The Software IP Report

Creating “Member” Webpages Held Not Patent-Eligible

By Charles Bieneman

Categories: Patent Eligibility, The Software IP Report

Patent claims directed to allowing “Internet users to communicate with members of a group” via “designated webpages” are not patent-eligible under 35 USC § 101, said the court in EveryMD.com LLC v. Facebook Inc., No. CV 16-06473-AB (JEMx) (N.D. Cal. May 10, 2017).  Thus, the court granted the defendant’s motion for judgment on the pleadings under FRCP 12(c), dismissing a complaint for infringement of U.S. Patent Nos. 9,137,192 and 8,504,631.

The plaintiff’s own description of the claimed invention probably put the writing on the wall with respect to patent-eligibility:

this invention could serve groups of healthcare professionals by providing a searchable website through which potential patients, or “users” as described in the specification, could locate and communicate with doctors, or “recipients,” even if the professional is not active on the Internet.

That is, a doctor not active on the Internet could nonetheless have his or her own “homepage” with contact information and the like.

The court first rejected the plaintiff’s argument that the patent-eligibility question should be delayed until after claim construction. The claims here, the court thought, were straightforward and patent-eligibility would be unaffected by claim construction.

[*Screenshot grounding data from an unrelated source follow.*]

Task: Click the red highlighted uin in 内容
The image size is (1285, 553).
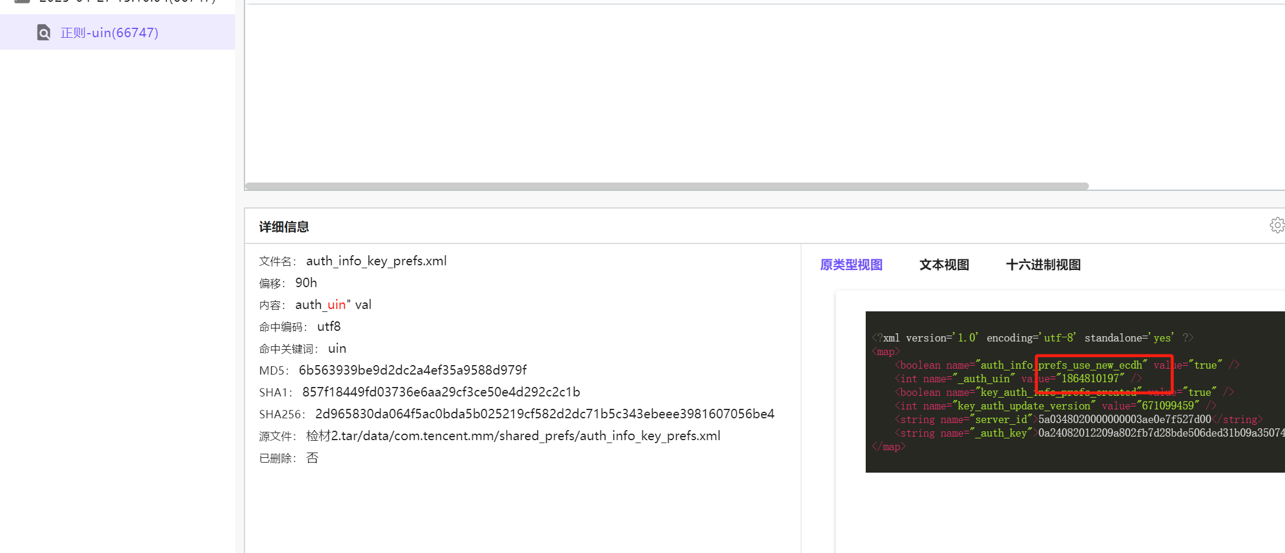Action: pyautogui.click(x=337, y=305)
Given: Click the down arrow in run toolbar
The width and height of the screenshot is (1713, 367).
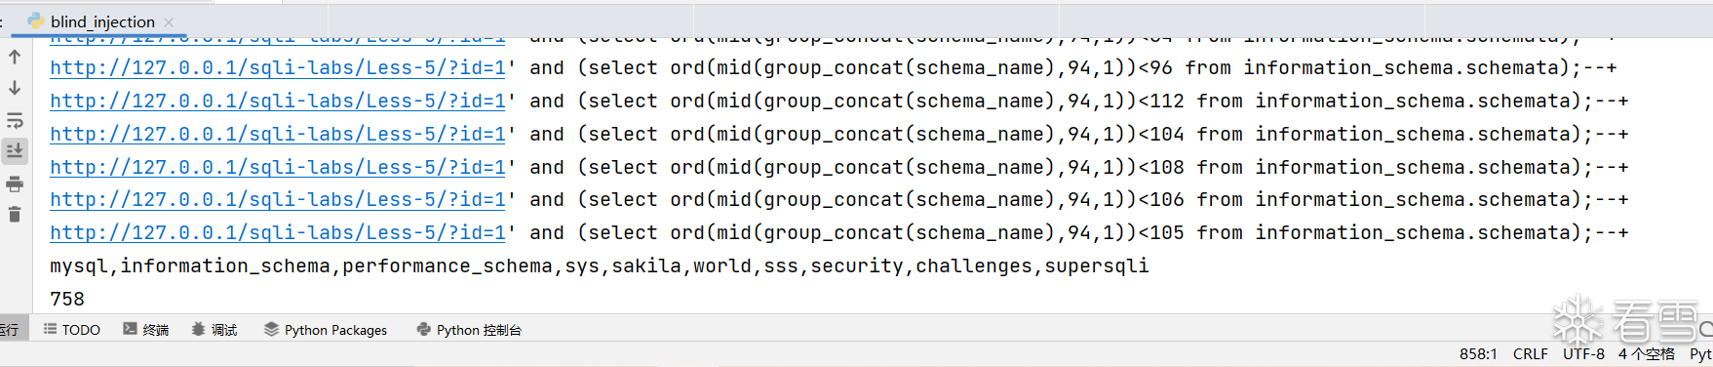Looking at the screenshot, I should click(x=15, y=88).
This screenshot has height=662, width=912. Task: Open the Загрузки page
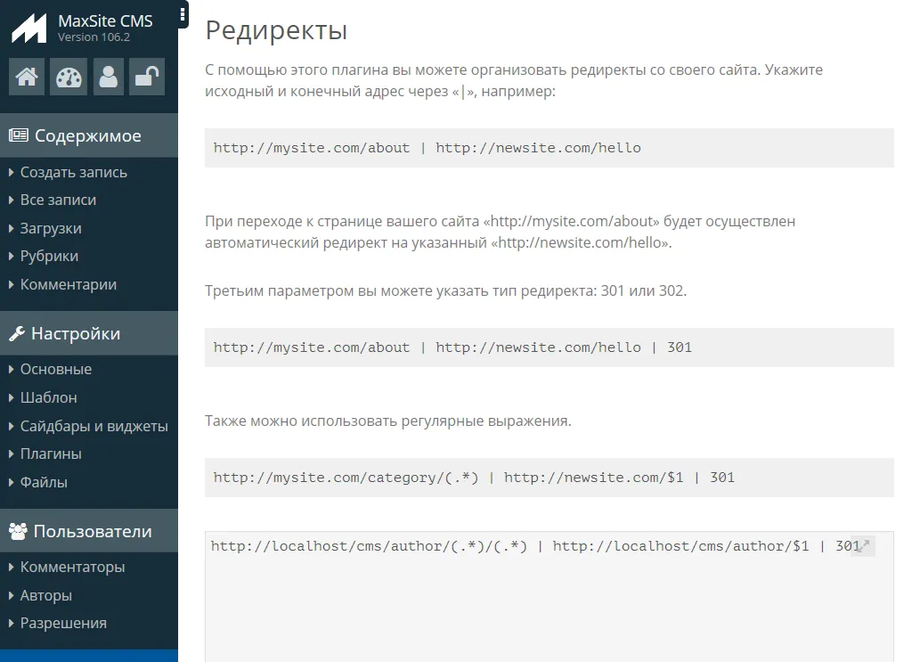(x=51, y=229)
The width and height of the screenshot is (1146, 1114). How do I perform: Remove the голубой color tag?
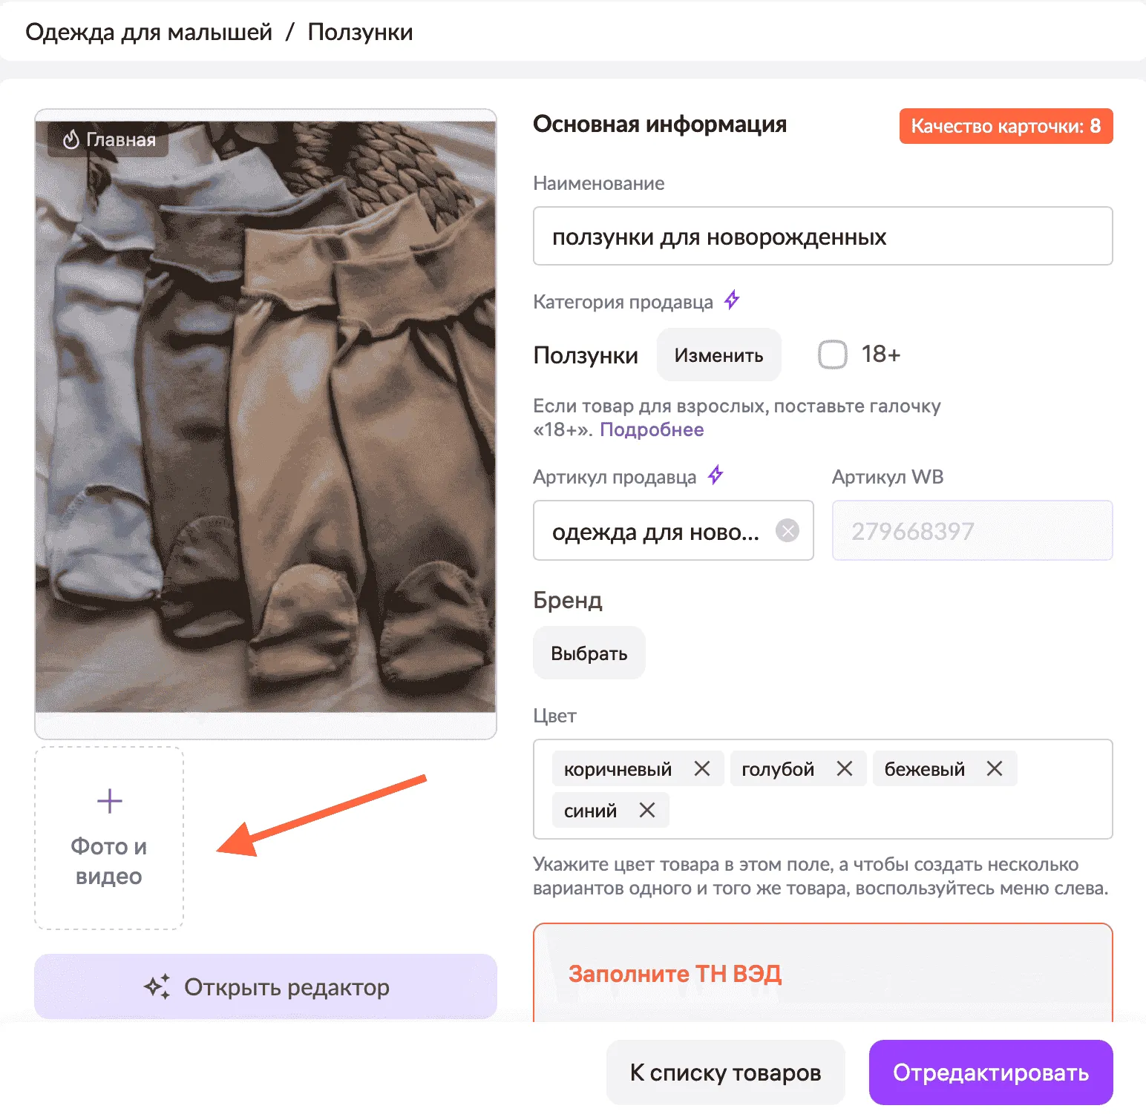pos(844,768)
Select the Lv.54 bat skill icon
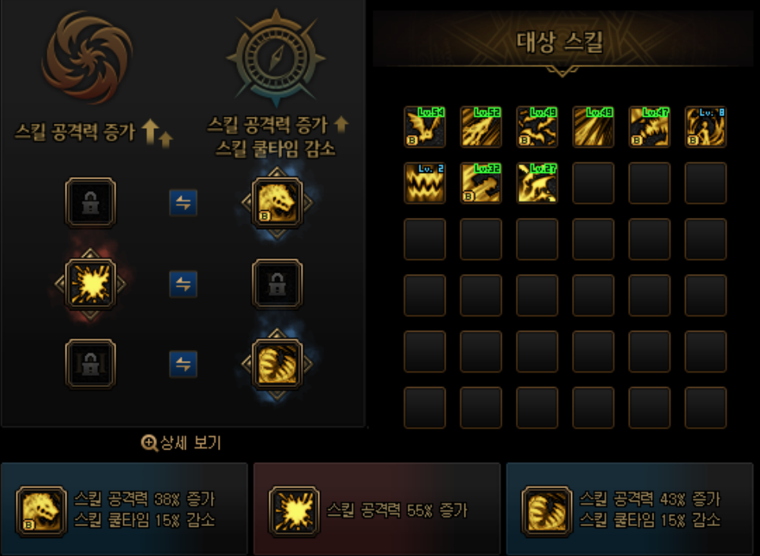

Under the first step of the Alice/Mayo test claims of both patents were directed to an abstract idea. Claims of the ’631 patent were directed to managing email messages sent and received via the claimed website to and from users who themselves lacked an online presence. The claims were directed to an abstract idea because they were no different than a process of looking up a provider in a phone book or directory, and then leaving a message after placing a call. The claim had “physical components of a server computer system, a telephone, and fax machine,” but the specification disclosed no technical details, and this generic subject matter did not save the claims.

Claims of the ’192 patent, directed to “designating Internet home pages for individual members of a group with individual Uniform Resource Locators (“URLs”) for each member’s home page” were likewise directed to an abstract idea. Specifically, the claims “provide[] a method for individuals to inquire about a business or professional, a practice long prevalent in our system, accomplished, for example, by a telephone and paper directory.” As with the ’631 patent, recitation of physical components did not save the claim.

Further, neither patents’ claims recited in inventive concept rendering the abstract idea patentable. Notably, the plaintiff attempted to argue that the patents claimed features not found in the prior art, but the court was able to respond by citing authority that “the patent eligibility inquiry under 35 U.S.C. § 101 at issue in the present motion is distinct from the novelty and obviousness inquiries presented by 35 U.S.C. §§ 102 and 103.” Further, the technical components of the claim were generic and not innovative. The patents described no technical details, and the crux of the plaintiff’s “inventiveness argument,” which was “that online and off-line users can communicate by using Plaintiff’s website” failed to “alter the underlying technology in any inventive way.”

Notable in this case was the dog that did not bark in the night, DDR Holdings, LLC v. Hotels.com, L.PIf the plaintiff cited that case, the court did not mention it; one might have expected an argument that generating user webpages was, to use the catchphrase of DDR Holdings, “necessarily rooted in computer technology.” Perhaps the lesson of the present case is that DDR Holdings is recognized to have very limited teeth. Web inventions that can be easily analogized to long-standing manual processes, DDR Holdings notwithstanding, have an uphill patent-eligibility climb.